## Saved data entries
%%

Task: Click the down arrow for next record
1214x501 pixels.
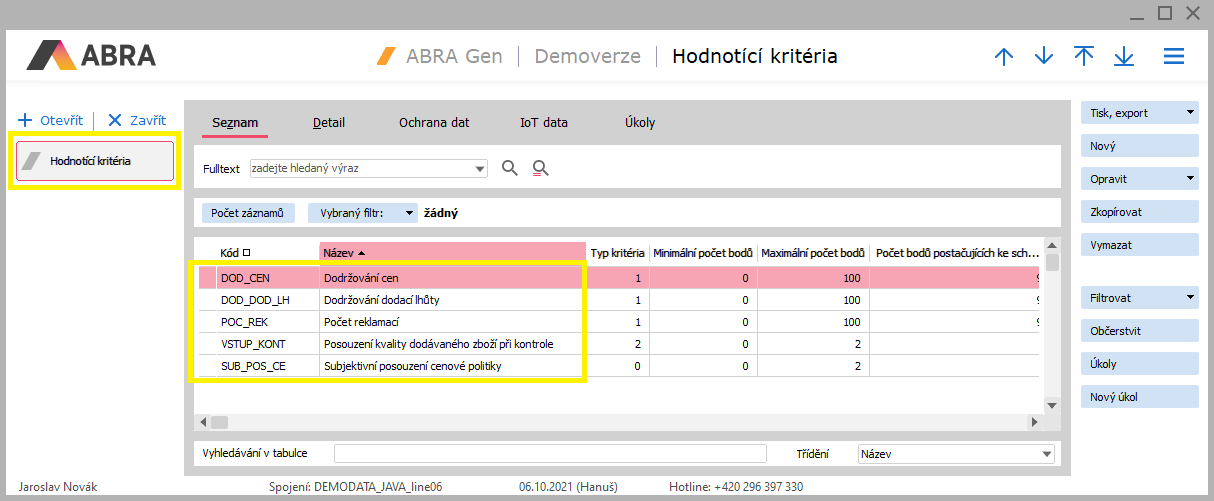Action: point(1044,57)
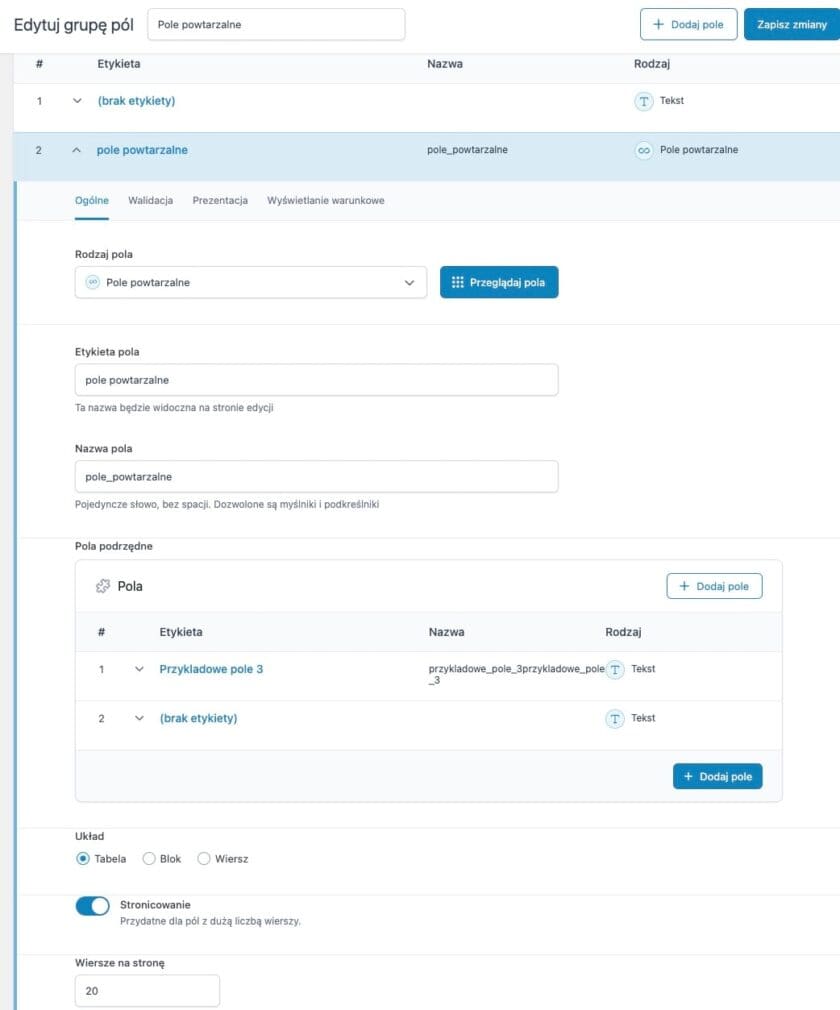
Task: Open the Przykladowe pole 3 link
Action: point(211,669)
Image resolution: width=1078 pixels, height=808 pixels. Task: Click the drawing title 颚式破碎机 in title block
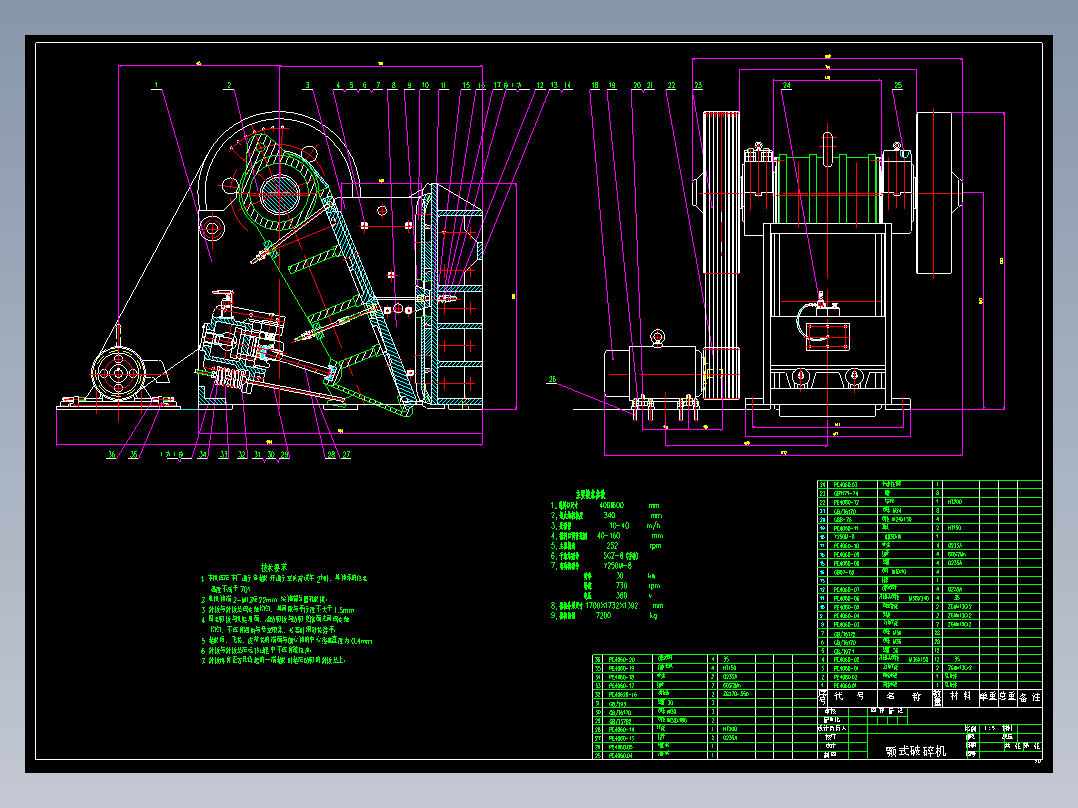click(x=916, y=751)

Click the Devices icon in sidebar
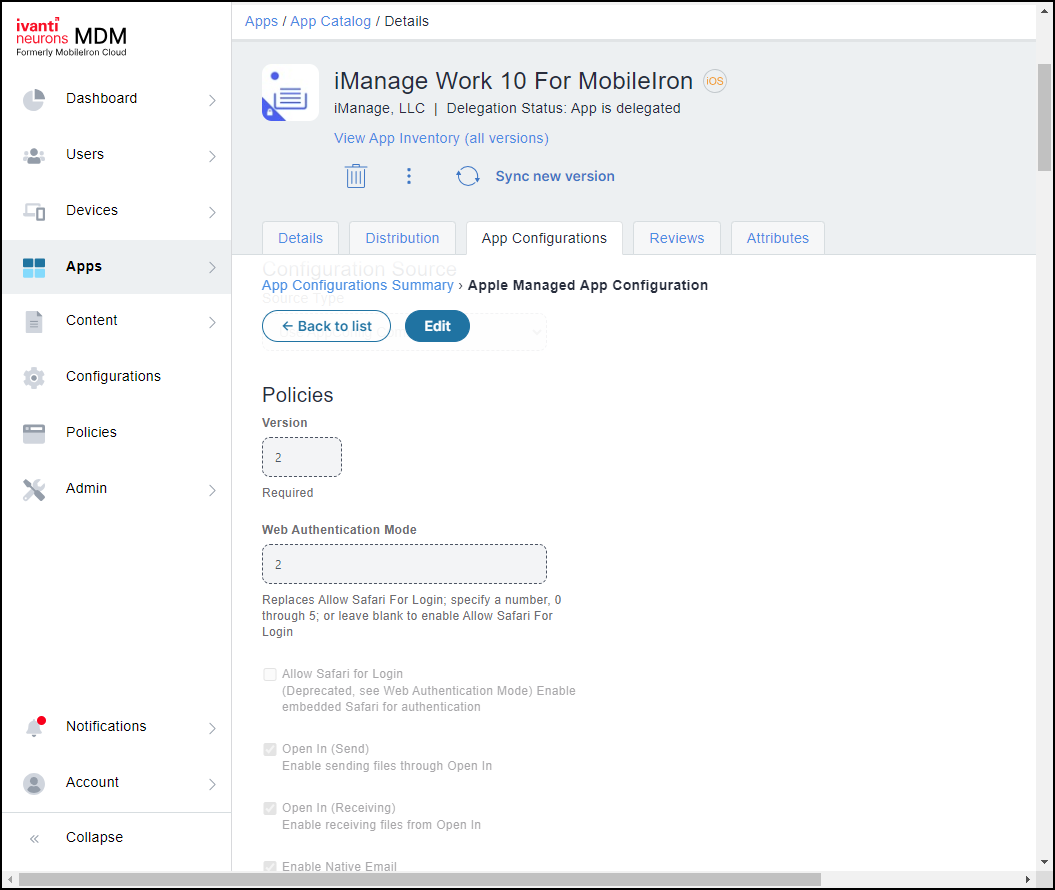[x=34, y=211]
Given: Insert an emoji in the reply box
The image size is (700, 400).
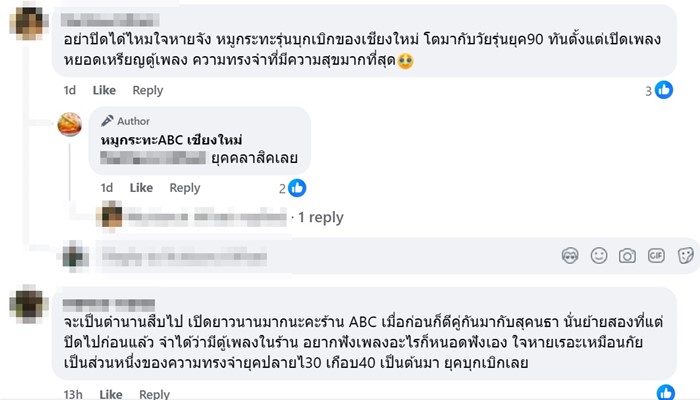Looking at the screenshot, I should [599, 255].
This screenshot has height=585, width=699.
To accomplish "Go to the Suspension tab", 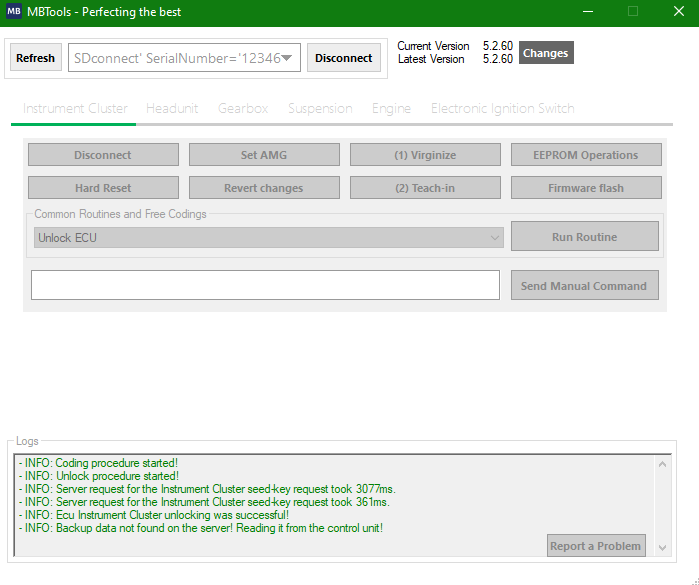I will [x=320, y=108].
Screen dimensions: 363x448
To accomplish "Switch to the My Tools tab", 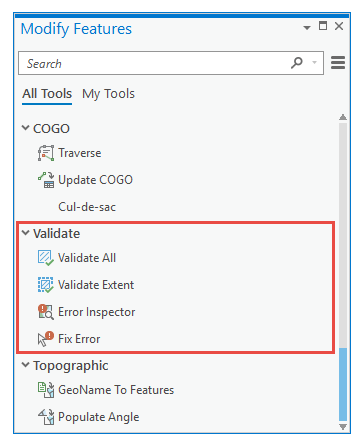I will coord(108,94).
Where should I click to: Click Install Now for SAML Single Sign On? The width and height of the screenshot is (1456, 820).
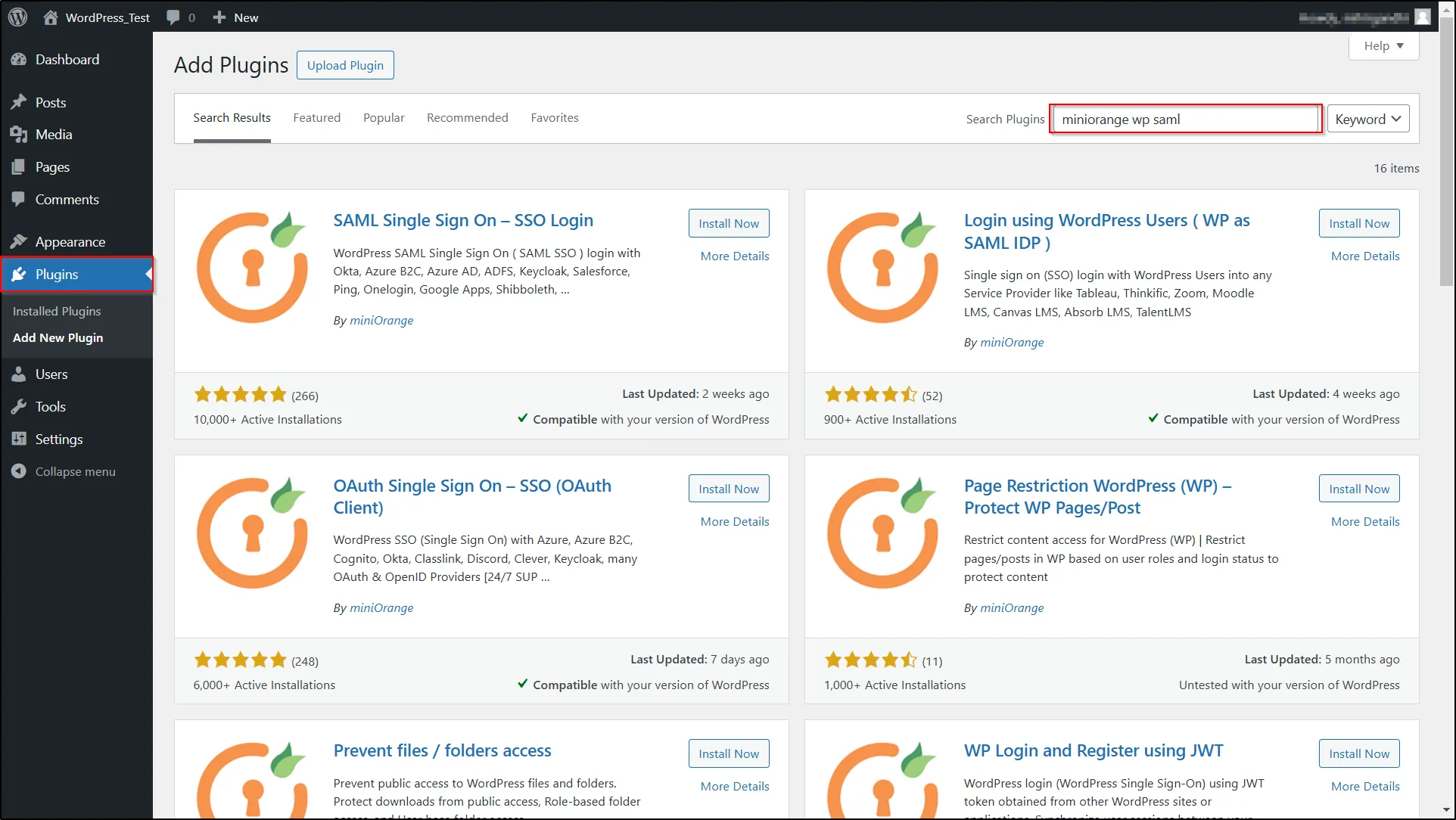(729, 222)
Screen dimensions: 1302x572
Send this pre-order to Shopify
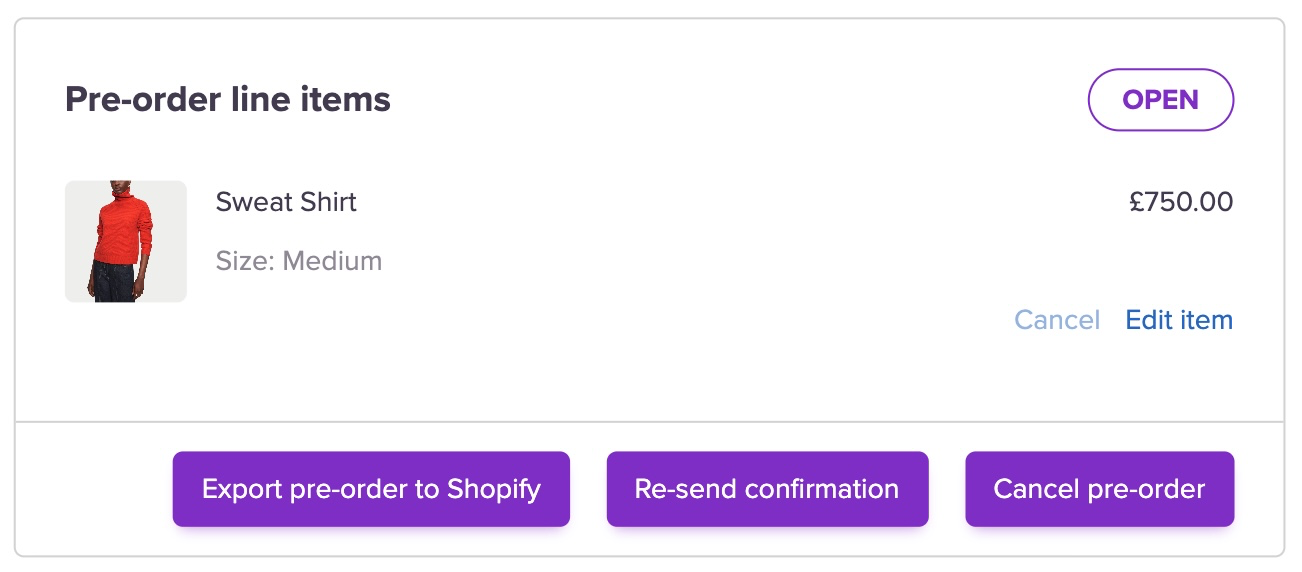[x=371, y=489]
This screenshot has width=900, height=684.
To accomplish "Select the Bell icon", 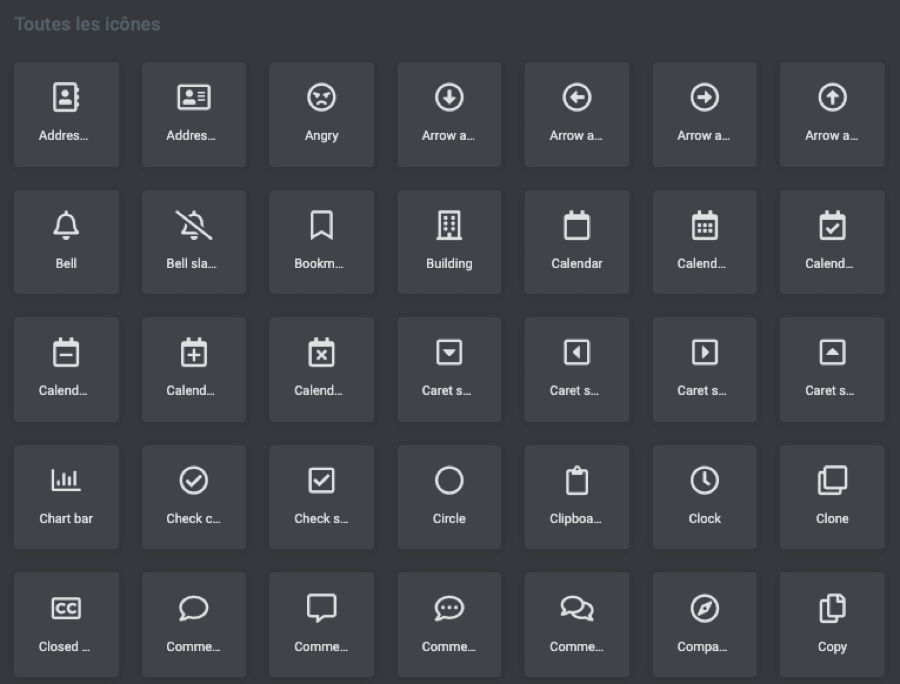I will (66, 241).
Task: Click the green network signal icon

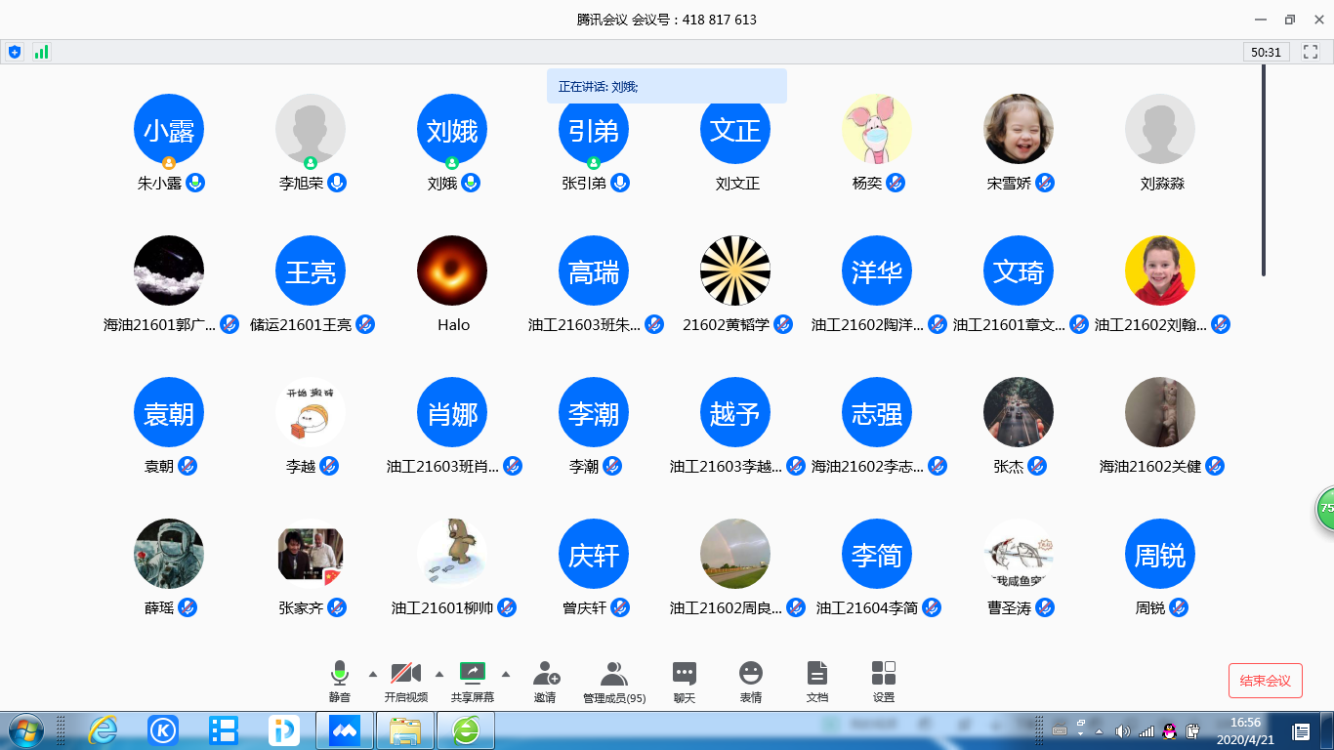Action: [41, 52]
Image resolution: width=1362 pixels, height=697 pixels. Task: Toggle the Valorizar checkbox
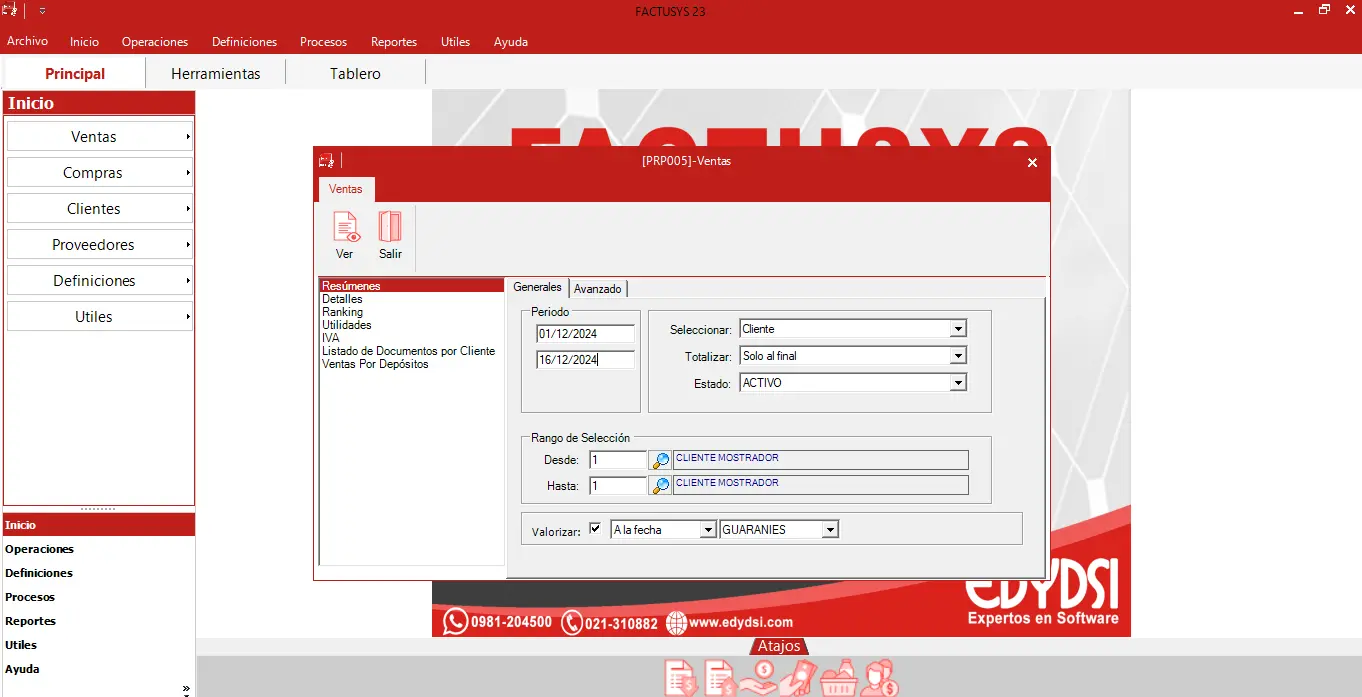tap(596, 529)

%%

## Task requirements
Exactly the lines from the one containing "Image resolution: width=1362" through the last line of the data above should be output, both ends included, with every picture left out.

## Answer
Image resolution: width=1362 pixels, height=697 pixels. Task: Toggle the Valorizar checkbox
tap(596, 529)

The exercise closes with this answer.